2576 - Are Biologics Cost-Effective? Analysis Based on Real-Life Rheumatoid Arthritis Patients 

Wednesday, November 9, 2011: 9:45 AM
W194b (McCormick Place West)
Hawre Jalal1, Kaleb Michaud2, Hyon K. Choi3, Young Hee Rho3 and Karen Kuntz1, 1University of Minnesota, Minneapolis, MN, 2National Data Bank for Rheumatic Diseases & University of Nebraska Medical Center, Omaha, NE, 3Boston University School of Medicine, Boston, MA
Presentation Number: 2576

Background/Purpose: Previous cost-effectiveness analyses (CEAs) of biologics for rheumatoid arthritis (RA) based on randomized controlled trials (RCTs) have been limited by short time horizon, failure to properly incorporate adverse events (AE) and discontinuation rates, and poor generalizability to real-world effectiveness.  The cost-effectiveness of biologics in real-life RA patients has not been adequately explored.  Our objective was to conduct CEAs of several commonly adopted treatment strategies involving sequential use of biologics based on an observational study.  

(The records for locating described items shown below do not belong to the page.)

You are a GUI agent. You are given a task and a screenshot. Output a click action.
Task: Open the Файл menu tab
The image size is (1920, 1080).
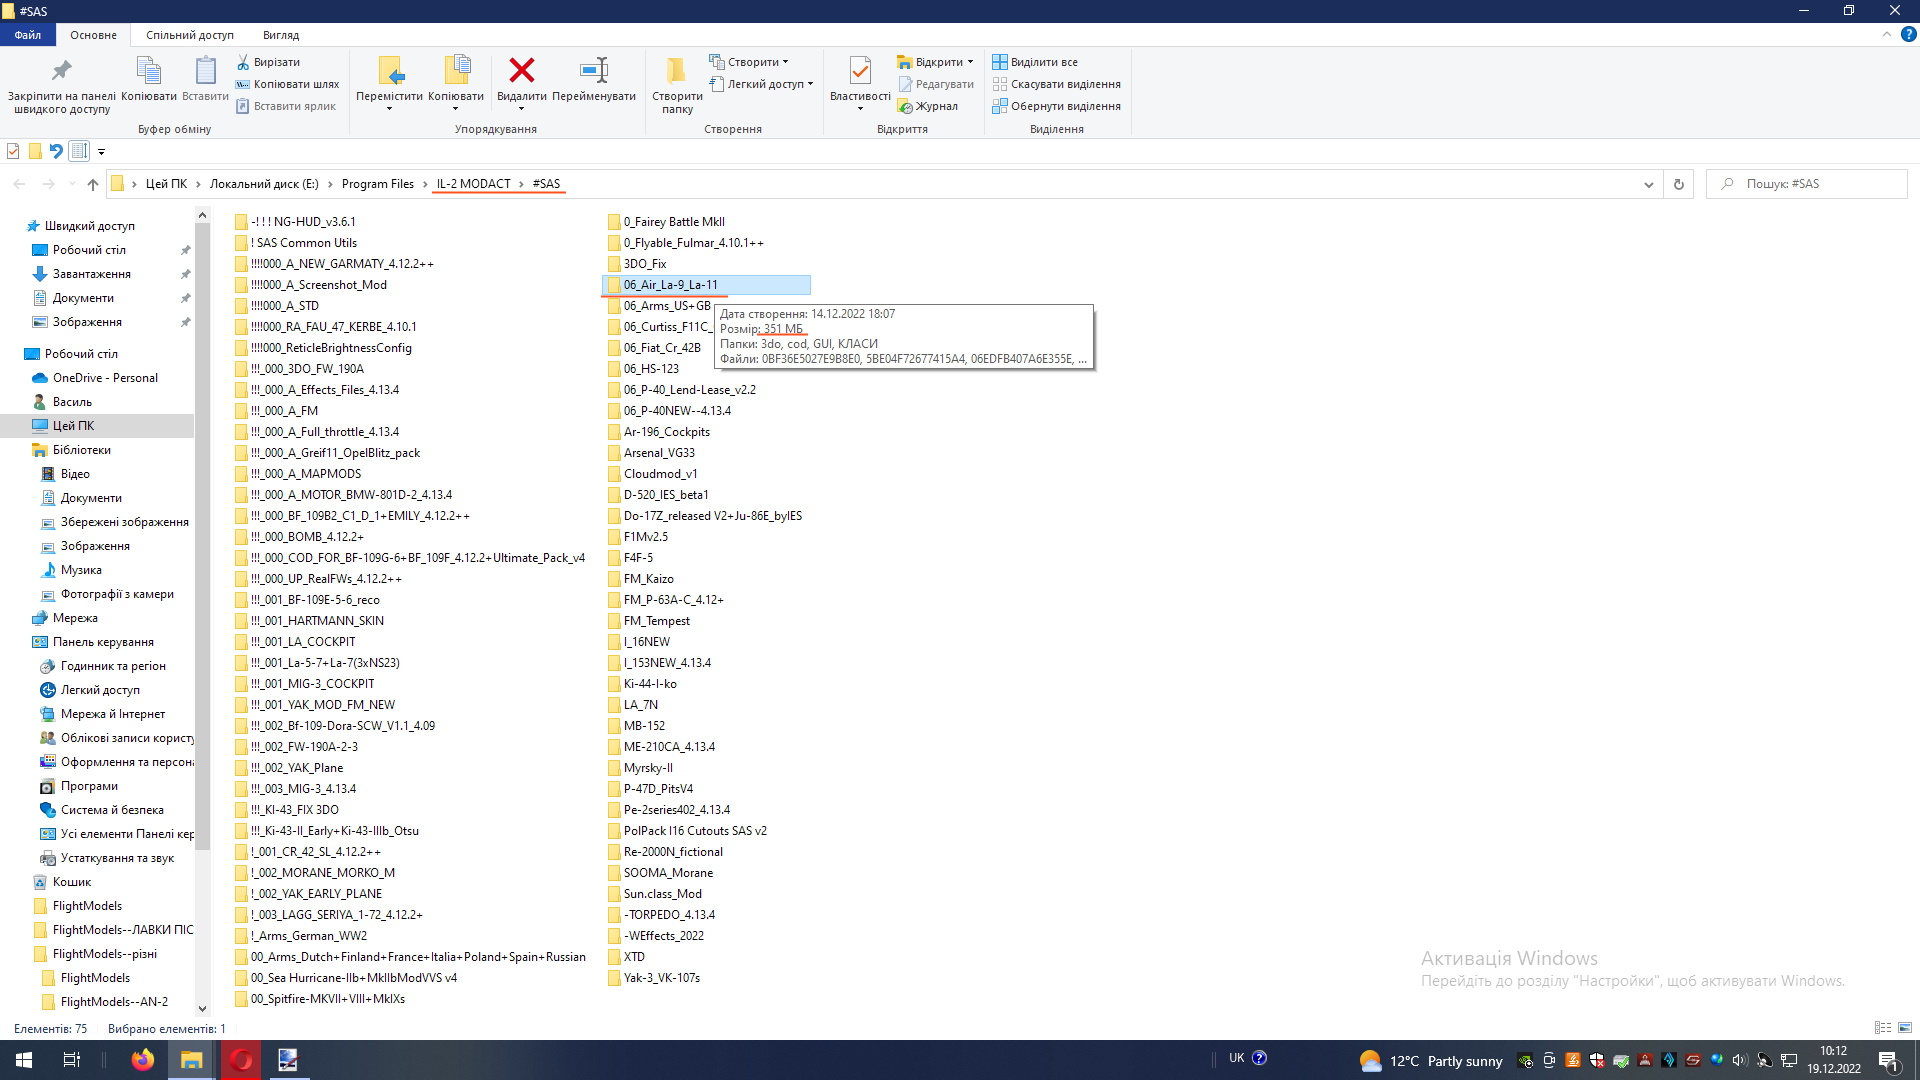click(28, 35)
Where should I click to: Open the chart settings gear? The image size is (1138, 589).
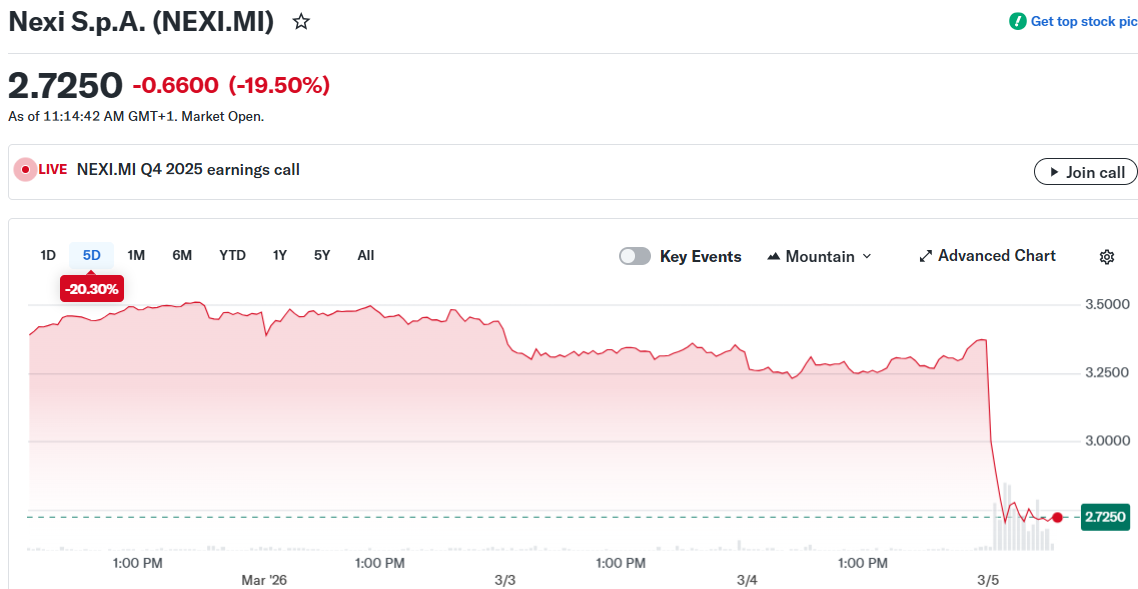pyautogui.click(x=1106, y=256)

Method: We developed a Markov simulation model to estimate quality-adjusted life years (QALYs) and costs associated with several treatment strategies for RA patients over the lifespan.  We evaluated strategies based on different sequences of 5 biologics (etanercept, infliximab, adalimumab, abatacept, and rituximab) compared to conventional non-biologic DMARDs.  We modeled the discontinuation rate of each biologic as well as the reason (i.e. serious AE, cost of medication, or ineffectiveness).  Those who discontinued because of ineffectiveness were allowed to transition to the next biologic in the sequence based on the probability of switching biologics in an observational study (the National Data Bank [NDB]).  Those who discontinued because of the other reasons switched to nonbiologics.  Markov health states were defined by Health Assessment Questionnaire (HAQ) scores and the types of medication the patients received. Transition probabilities, effectiveness measures (i.e., HAQ score improvements), AE rates, quality of life weights, and discontinuation rates were estimated from the NDB.  Direct and indirect costs (2009 US dollars) were obtained from the literature.  Both costs and effectiveness are discounted by 3% annually.  

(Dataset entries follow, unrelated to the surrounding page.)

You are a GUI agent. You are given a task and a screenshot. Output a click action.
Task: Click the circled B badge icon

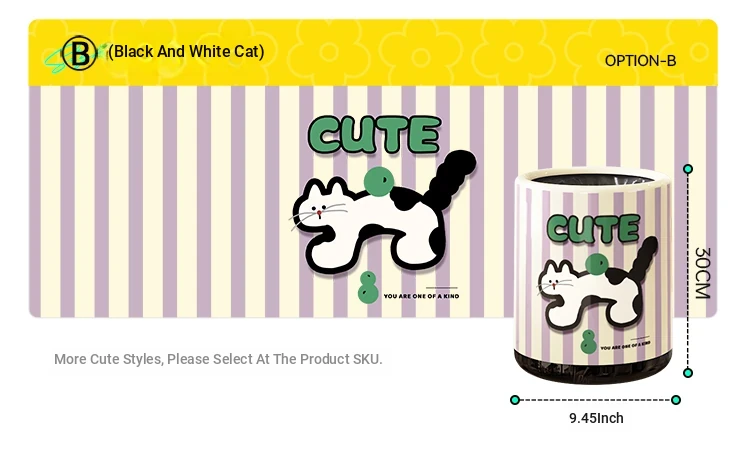click(79, 53)
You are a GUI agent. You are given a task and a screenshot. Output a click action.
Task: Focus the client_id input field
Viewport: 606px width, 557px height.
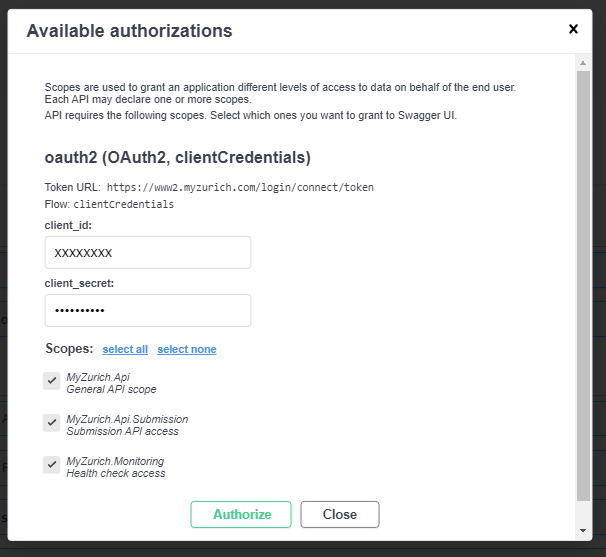[x=148, y=252]
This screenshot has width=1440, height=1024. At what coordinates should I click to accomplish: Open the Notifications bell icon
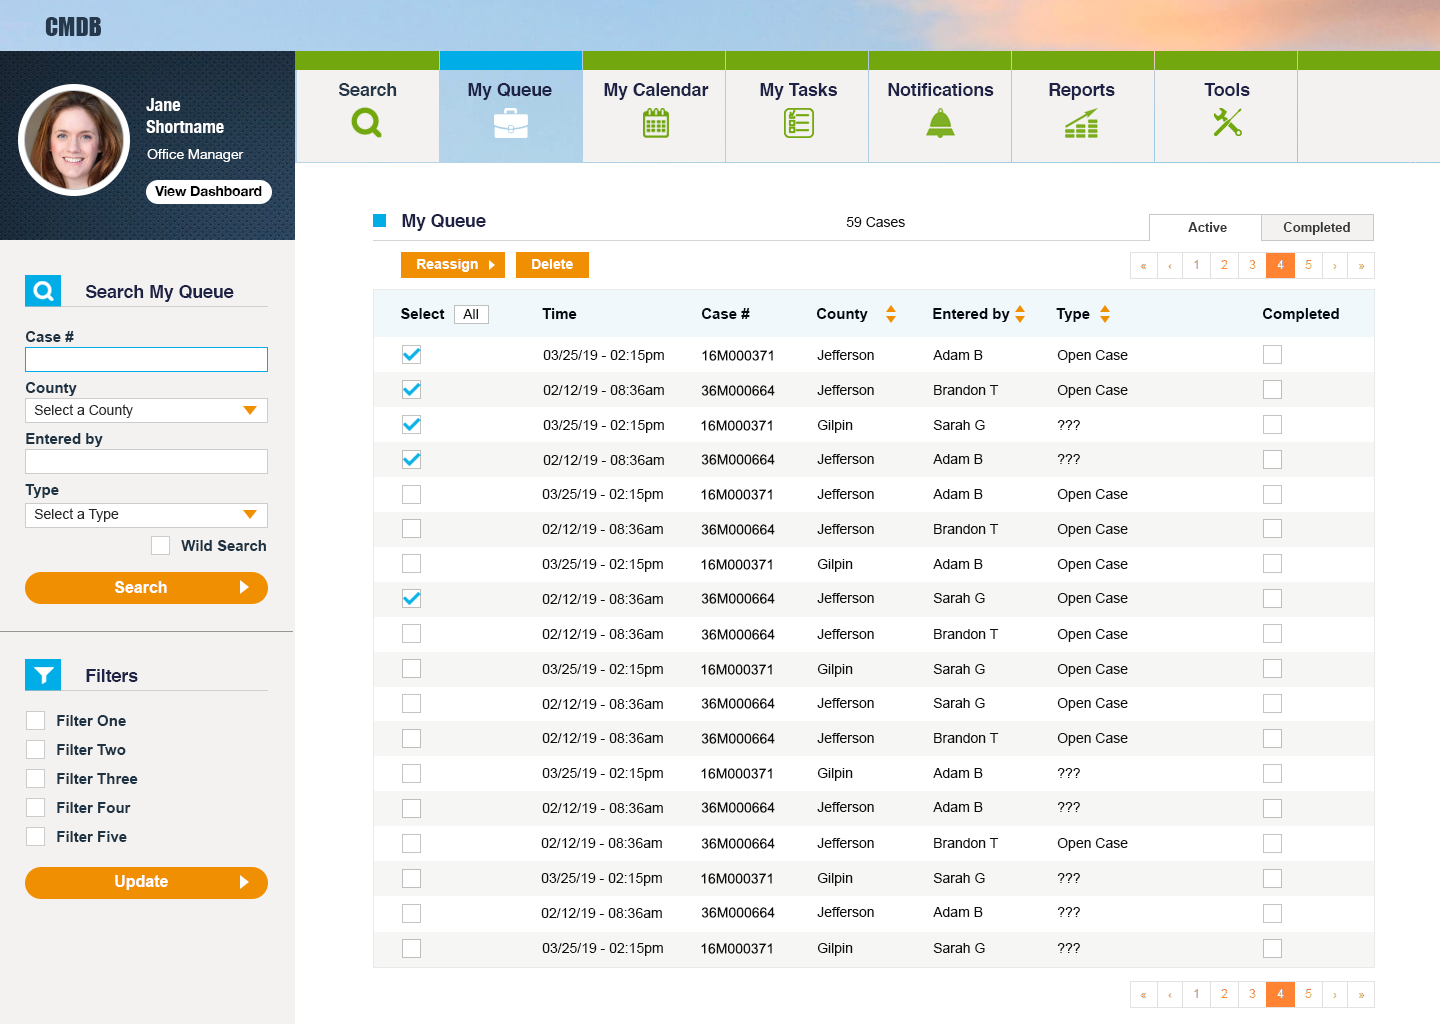[x=939, y=122]
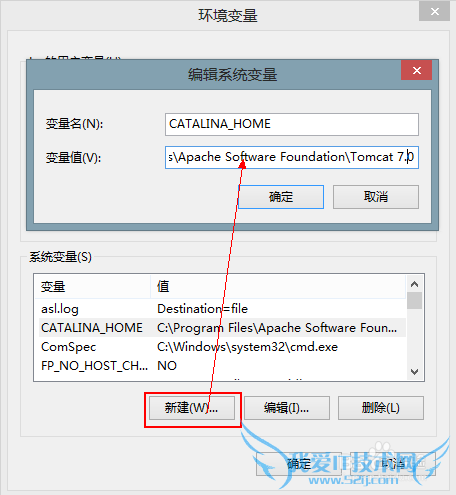456x495 pixels.
Task: Click the 新建(W)... button
Action: [x=192, y=408]
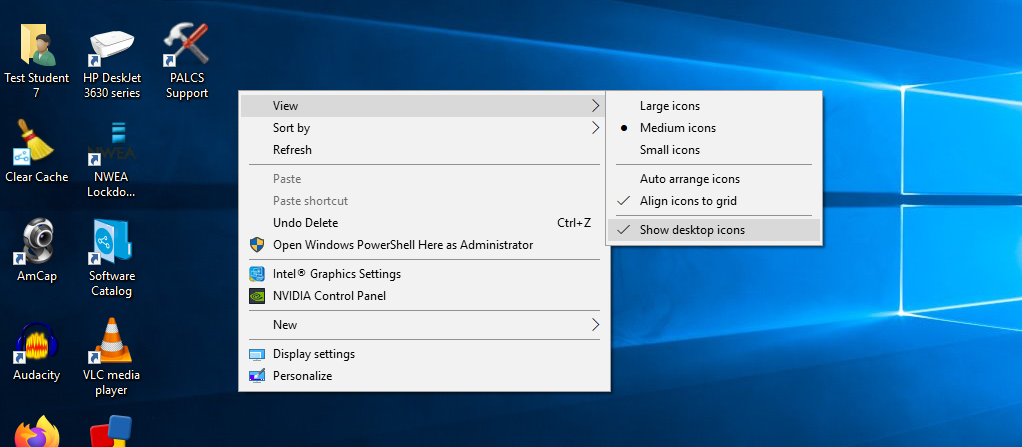Screen dimensions: 1022x447
Task: Enable Auto arrange icons
Action: click(690, 179)
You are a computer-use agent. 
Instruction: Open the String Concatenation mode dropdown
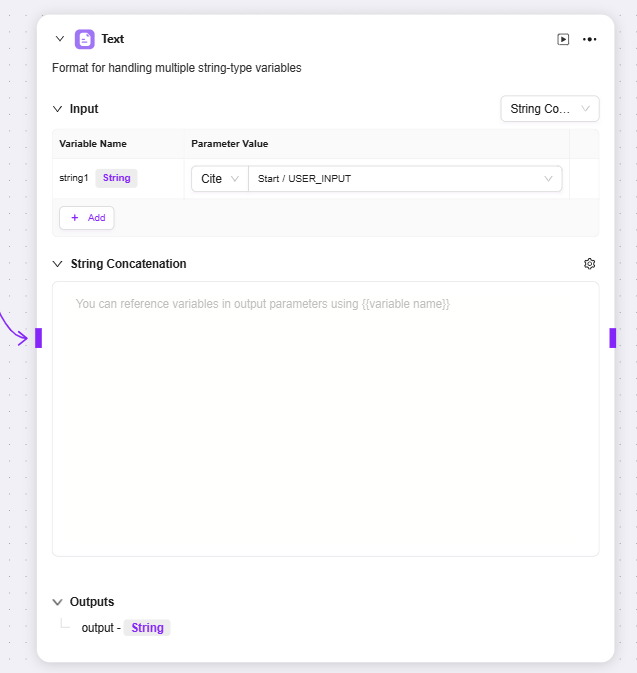click(x=549, y=109)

Result: Biologics were generally more effective than nonbiologics.  The most cost-effective sequence of biologics was Etanercept -> Infliximab -> Adalimumab (EIA), with an incremental lifetime effectiveness of 0.1 QALYs compared to nonbiologics.  The EIA strategy had an incremental lifetime cost of about $150,000 yielding an incremental cost-effectiveness ratio (ICER) >$1M/QALY, which is well above willingness to pay (WTP) thresholds considered acceptable.  In a sensitivity analysis, we increased the HAQ improvement from rates reported in the NDB to those typically reported in trials (Table).  Biologic strategies became cost-effective at WTP thresholds of $200K/QALY.  However, this ICER is still higher than those reported in RCT-based CEAs.

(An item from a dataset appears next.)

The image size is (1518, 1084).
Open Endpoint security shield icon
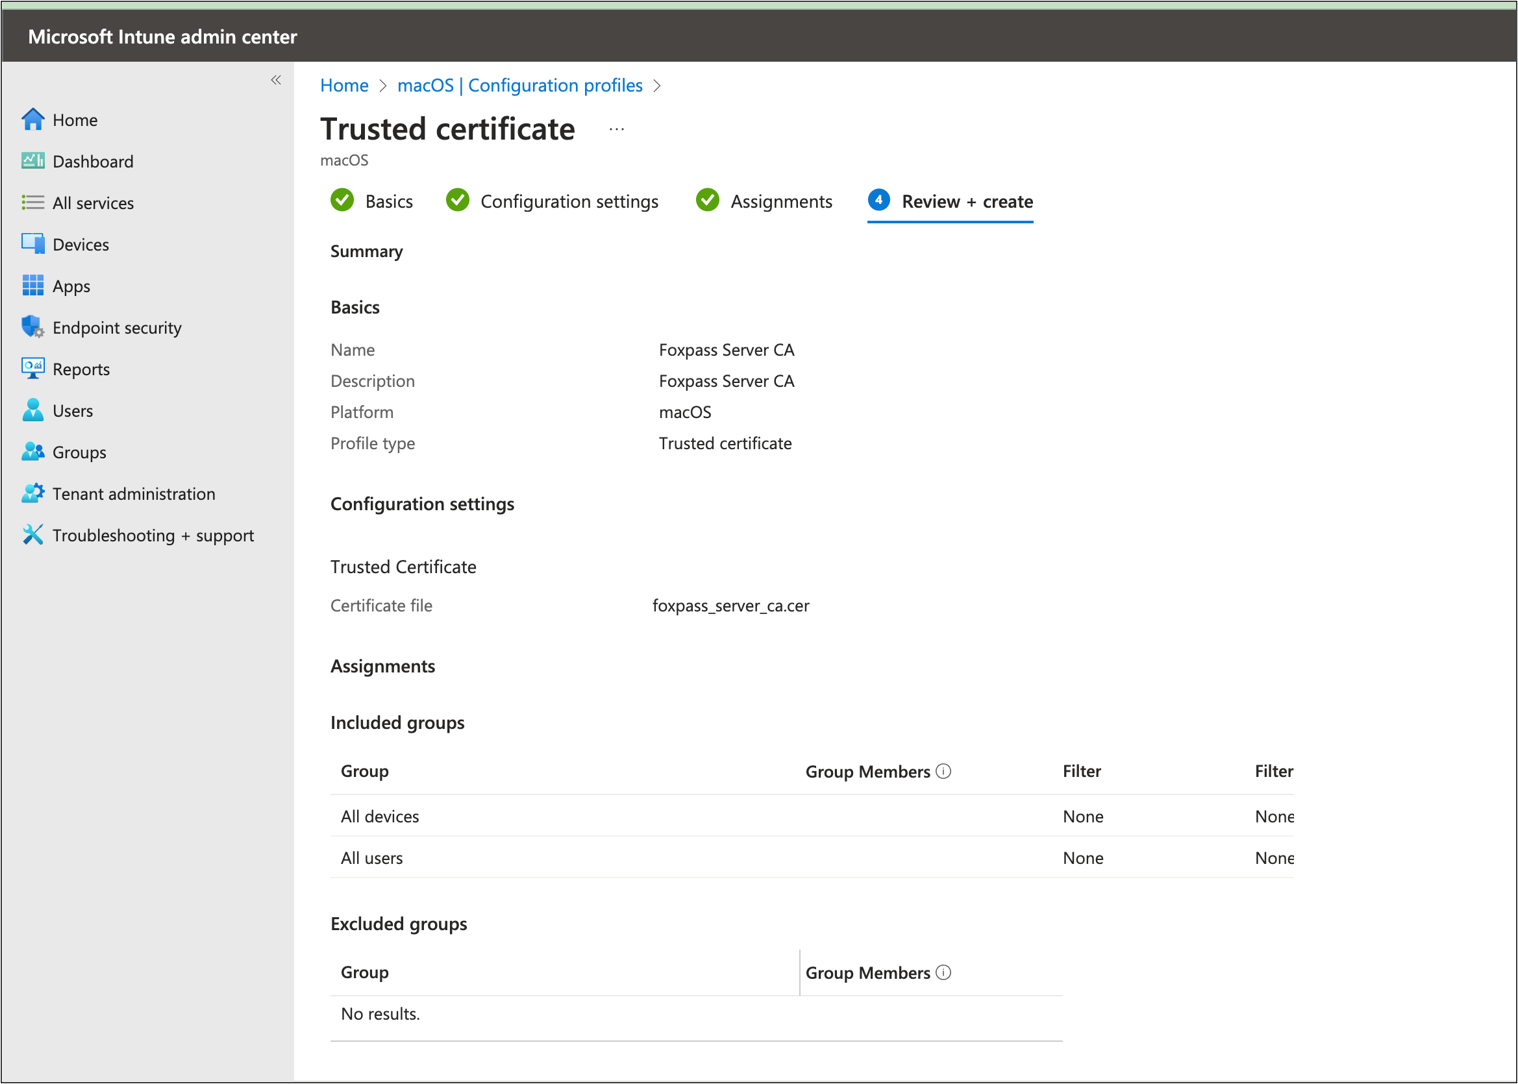click(x=33, y=327)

Conclusion: We used real-life observational data to model sequences of biologic use, discontinuation rates, and AEs. Using these observational data, we were unable to observe the cost-effectiveness reported by RCT-based CEA.  The primary reasons for this discrepancy relate to a lower incremental effectiveness of biologics in real-life compared to RCTs.  

 

Table. Cost-Effectiveness of Sequential Biologic Use (EIA) According to Assumptions

Sensitivity Analysis

Assumptions

Cost ($)

Incremental  Cost ($)

Effectiveness (QALY)

Incremental Effectiveness (QALY)

ICER ($/QALY)

Primary Model

192,905

149,421

13.53

0.10

1,485,800

A

169,738

126,017

14.29

0.75

166,600

A + B

169,183

125,656

14.03

0.57

216,900

A + C

162,520

119,448

13.85

0.74

160,100

A + D

149,189

108,050

12.74

0.54

199,600

 

 

 

 

 

 

A = HAQ progression rates are equivalent to those in RCTs of biologics.

B = There is additional mortality due to serious adverse events.

C = Study population's HAQ ranges between 1.1 and 2.0.

D = Study population's HAQ ranges between 2.1 and 3.0.

 

 


Keywords: anti-TNF therapy, economics and rheumatoid arthritis (RA)

Disclosure: H. Jalal, None; K. Michaud, None; H. K. Choi, Takeda, 2, Novartis Pharmaceutical Corporation, 5, URL, 2, Savient, 5, Centocor, Inc. ; Y. H. Rho, None; K. Kuntz, None.